Randomized clinical trial to assess the efficacy of radiotherapy in primary mediastinal large B-lymphoma

Affiliations
Randomized Controlled Trial

Randomized clinical trial to assess the efficacy of radiotherapy in primary mediastinal large B-lymphoma

Agustin Avilés et al. Int J Radiat Oncol Biol Phys. .

Retraction in

  • Retraction notice.
    Zietman A, Avilés A. Zietman A, et al. Int J Radiat Oncol Biol Phys. 2013 Feb 1;85(2):286. doi: 10.1016/j.ijrobp.2012.12.005. Int J Radiat Oncol Biol Phys. 2013. PMID: 23431565 No abstract available.

Abstract

Purpose: We developed a controlled clinical trial to assess the efficacy and toxicity of adjuvant-involved field radiotherapy (IFRT) in patients with primary mediastinal B-cell lymphoma that achieved complete response after the patients were treated with cyclophosphamide, doxorubicin, vincristine, prednisone, and rituximab (R-CHOP-14).

Methods and materials: Between January 2001 and June 2004, 124 consecutive patients who were in complete remission after dose dense chemotherapy and rituximab administration (R-CHOP14) were randomly assigned to received IFRT (30 Gy). Sixty-three patients received IFR, and 61 patients did not (control group).
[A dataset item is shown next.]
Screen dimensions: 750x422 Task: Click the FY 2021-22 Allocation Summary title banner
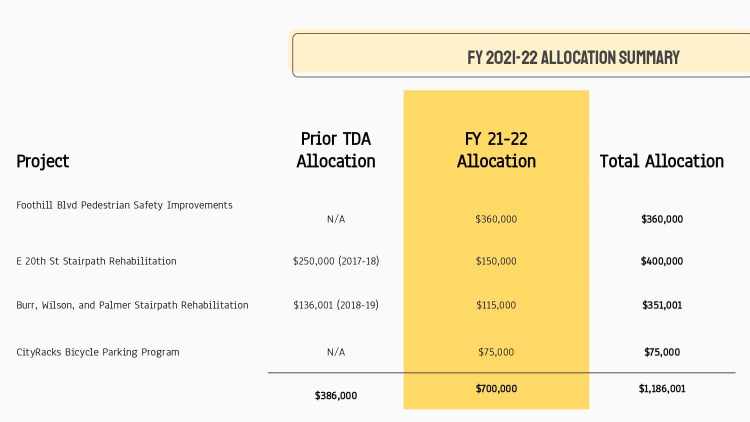(x=573, y=57)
Results: The study aimed to include 182 patients in each arm but was closed prematurely because in a security analysis (June 2004), progression and early relapse were more frequent in patients that did not received IFRT. Patients were followed until March 2009, at which point actuarial curves at 10 years showed that progression free-survival was 72% in patients who received IFR and 20% in the control group (p < 0.001), overall survival was 72% and 31%, respectively (p < 0.001). Acute toxicity was mild and well tolerated.
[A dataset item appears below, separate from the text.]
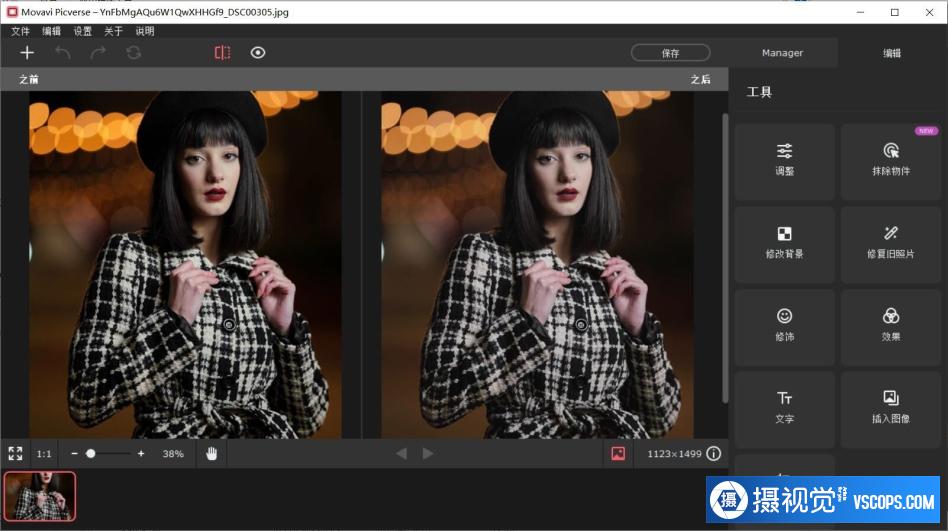The image size is (948, 531).
Task: Open the 调整 adjust tool
Action: point(784,161)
Discussion: Adjuvant radiotherapy to sites of bulky disease was the only difference to have an improvement in outcome in our patients; the use of rituximab during induction did not improve complete response rates and did affect overall survival; patients who received rituximab but not IFRT had a worse prognosis.

Conclusions: The use of IFRT in patients with primary mediastinal B-cell lymphoma who achieved complete response remain as the best treatment available, even in patients that received rituximab during induction.